Ao final de uma das minhas
aulas de alfabetização de adultos, uma das melhores aulas que eu já havia
ministrado à eles; eu caminhava acompanhando-os até o portão principal da casa.
Tal caminhada era embalada por uma boa e agradável conversa sob uma imensa e
provocante lua. Conversávamos sobre tudo, sobre a aula, sobre a lua, sobre as
pessoas e suas particularidades. Em um determinado ponto da conversa, eu falei:
“É, amanhã é domingo, dia do Senhor! Quem vai a missa amanhã?” A dona Maria
retrucou “Amanhã eu vou no catecismo”, falou isso, pobre coitada, pensando
apenas nos pontos que se somariam para o chequinho da premiação no fim do ano.

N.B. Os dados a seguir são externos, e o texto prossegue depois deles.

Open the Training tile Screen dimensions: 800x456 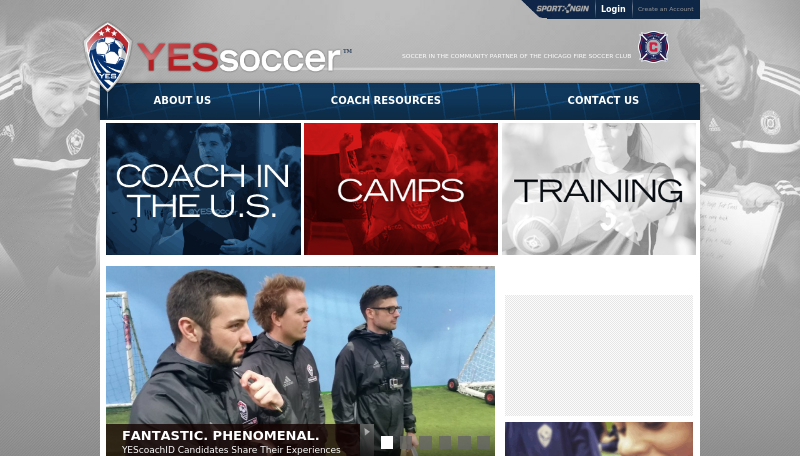599,189
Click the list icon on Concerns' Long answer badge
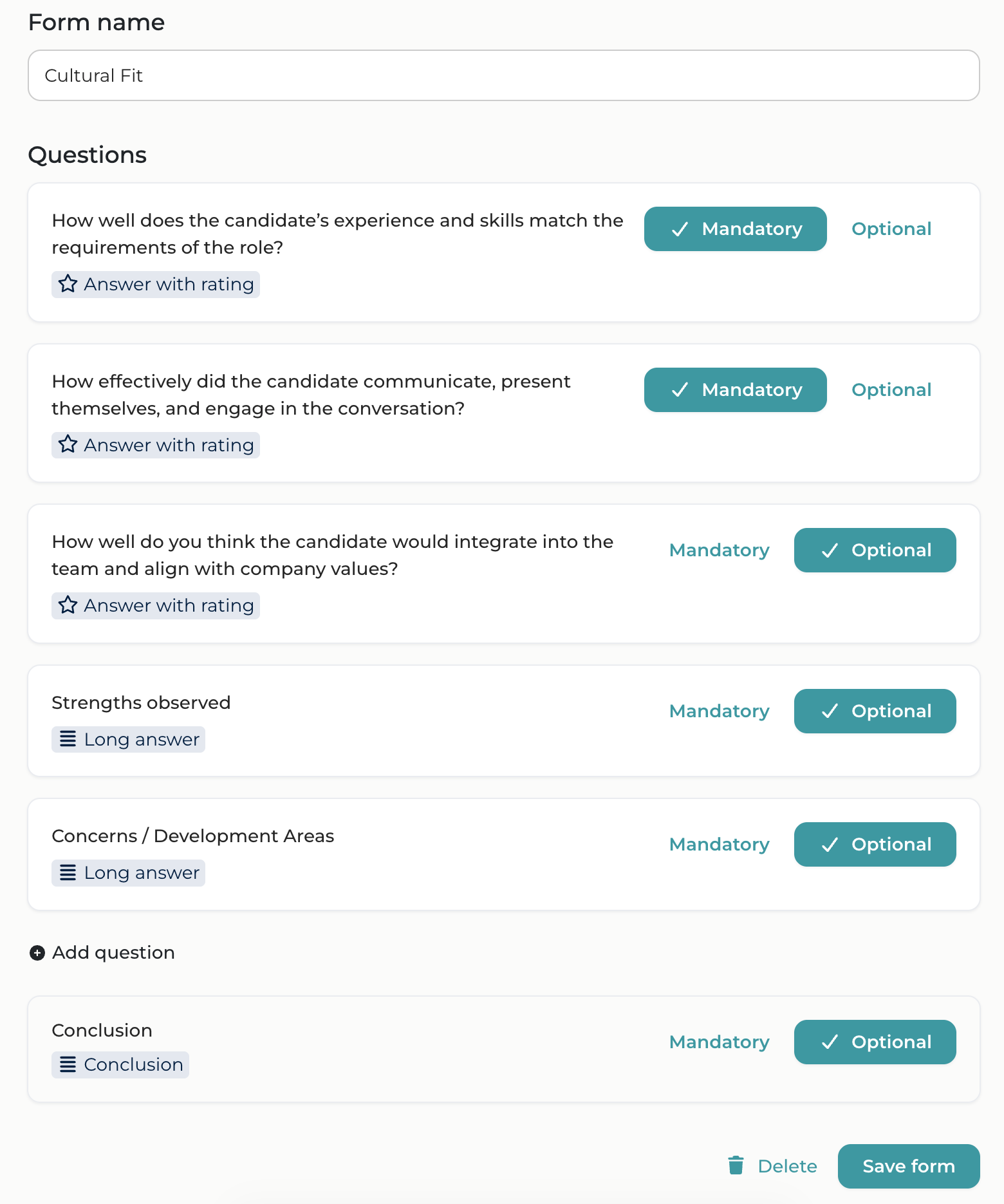The width and height of the screenshot is (1004, 1204). (68, 872)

Enquanto isso João Bosco calado contemplava a lua e as estrelas, e eu
dirigindo-me a ele perguntei, “João, você vai a missa amanhã? Amanhã é dia de
missa!” E ele me respondeu, “vou sim! Vou a missa todos os domingos, não perco
uma. Mas amanhã não é só dia de missa não, é dia também de tomar leite com
nescal no café da manhã!” Fiquei tão intrigado com a fala do João que pedi a
ele para me explicar aquela história, e ele prontamente me explicou: “ Eu só
posso tomar leite com nescal aos domingos, pois não temos dinheiro para comprar
sempre uma lata de nescal. Eu gosto muito! Acho muito gostoso, mas durante a
semana, enquanto trabalhamos pesado, temos que tomar apenas café. Eu não gosto
muito de café, prefiro leite com nescal, mas só tomamos aos domingos.” Ao final
destas palavras minha boca não ousou pronunciar palavra alguma e apenas fiquei
a pensar na minha vida. Lembrei-me de que nunca na minha vida com meus pais
faltara alguma coisa, principalmente leite com nescal. Lembrei-me da mesa de
café da manhã no seminário com 4, 5 e até 6 latas de nescal, e ainda
reclamávamos. Nunca me faltou nada! Minha mesa sempre foi farta, sempre tive
tudo que precisava e ainda reclamava, isso me fazia pensar e imaginar a emoção
que lhe tomava conta nas manhãs de domingo ao ver um pequeno copo de leite com
um pouco de um achocolatado qualquer, que não era capaz sequer de dar cor
àquele leite. Naquele fim de noite de sábado, eu acreditava que havia encinado
a melhor aula e na verdade estava certo que eu aprendera uma grande lição, a
lição que nunca vou esquecer, a lição “domingo
é dia de leite com nescal.” Durante meses fiquei pensando como eu, letrado,
graduado, estudado, viajado, seminarista havia com grande esforço, muitas aulas
e paciência, ensinado àquele homem a ser um ser humano melhor, que ao mesmo
tempo, este mesmo ser humano “analfabeto”
havia salvado a minha vida com apenas algumas palavras.